Start of EXERCISE TEXT

The IBC provides an institutional set-up comprising of five pillars, i.e.,
Insolvency Professionals Agency, Insolvency Professionals, Information
Utilities, Insolvency and Bankruptcy Board of India and Adjudicating
Authority.
The Implementation of any system does not only depend on the law, but also
on the institutions involved in administration and execution of the same. It
depends on the effective functioning of all the institutions but the Insolvency
Professionals have a vital role to play in the insolvency and bankruptcy
resolution process.
The pace with which this Code is being implemented will also help India in
improving its `Ease of Doing Business' rankings and enhancing India's
ranking as resolving insolvency is a key criteria in the World Bank's survey.
At this backdrop, to facilitate the understanding of the provisions of the
Insolvency and Bankruptcy Code, 2016 and its Regulations, the Corporate
Laws & Corporate Governance Committee decided to bring out a publication
on the Frequently Asked Questions on the Insolvency and Bankruptcy Code,
2016.
The publication has been designed in a question and answer format to assist
our members and other stakeholders to enable them to have clarity on the
provisions of the Insolvency and Bankruptcy Code, 2016 and its Regulation
released upto 31st January, 2017.

End of EXERCISE TEXT
Start of RECORD SET

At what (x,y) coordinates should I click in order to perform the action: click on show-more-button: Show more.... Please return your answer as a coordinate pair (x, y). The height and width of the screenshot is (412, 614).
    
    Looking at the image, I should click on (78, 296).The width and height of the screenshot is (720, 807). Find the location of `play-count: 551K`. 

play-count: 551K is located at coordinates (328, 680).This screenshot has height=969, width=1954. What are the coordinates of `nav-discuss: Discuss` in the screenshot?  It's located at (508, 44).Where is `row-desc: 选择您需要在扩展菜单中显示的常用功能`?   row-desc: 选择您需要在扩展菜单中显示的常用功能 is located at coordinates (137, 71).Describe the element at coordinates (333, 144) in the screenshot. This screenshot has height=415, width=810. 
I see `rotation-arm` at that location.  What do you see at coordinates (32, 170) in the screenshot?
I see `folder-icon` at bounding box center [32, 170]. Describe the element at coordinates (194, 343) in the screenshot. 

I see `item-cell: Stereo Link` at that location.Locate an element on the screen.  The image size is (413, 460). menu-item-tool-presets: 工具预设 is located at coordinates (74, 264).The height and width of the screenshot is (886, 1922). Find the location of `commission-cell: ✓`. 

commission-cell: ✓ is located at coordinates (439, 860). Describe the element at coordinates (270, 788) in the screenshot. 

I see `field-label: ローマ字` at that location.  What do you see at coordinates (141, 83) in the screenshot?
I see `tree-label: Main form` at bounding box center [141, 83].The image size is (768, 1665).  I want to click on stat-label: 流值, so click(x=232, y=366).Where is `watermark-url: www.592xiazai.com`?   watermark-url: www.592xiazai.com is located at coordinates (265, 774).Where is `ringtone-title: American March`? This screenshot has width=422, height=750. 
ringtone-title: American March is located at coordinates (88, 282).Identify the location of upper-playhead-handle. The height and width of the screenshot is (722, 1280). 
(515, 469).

End of RECORD SET

**ASSIGNED TASK 1**.
Decide whether each statement agrees with the text on the Insolvency and Bankruptcy Code, answering yes or no and quoting the deciding words: (a) The IBC's institutional set-up has five pillars. (b) The implementation of any system depends on the law alone. (c) The publication covers Regulations released up to 31st January, 2017.
**ASSIGNED TASK 2**.
Rewrite the stretch of the text on the Insolvency and Bankruptcy Code from "The IBC provides" through "World Bank's survey.", putting "bodies" in place of "institutions".

**TASK RESULT 1**.
(a) Yes: "comprising of five pillars"
(b) No: "does not only depend on the law, but also on the institutions involved in administration and execution of the same"
(c) Yes: "released upto 31st January, 2017"

**TASK RESULT 2**.
The IBC provides an institutional set-up comprising of five pillars, i.e.,
Insolvency Professionals Agency, Insolvency Professionals, Information
Utilities, Insolvency and Bankruptcy Board of India and Adjudicating
Authority.
The Implementation of any system does not only depend on the law, but also
on the bodies involved in administration and execution of the same. It
depends on the effective functioning of all the bodies but the Insolvency
Professionals have a vital role to play in the insolvency and bankruptcy
resolution process.
The pace with which this Code is being implemented will also help India in
improving its `Ease of Doing Business' rankings and enhancing India's
ranking as resolving insolvency is a key criteria in the World Bank's survey.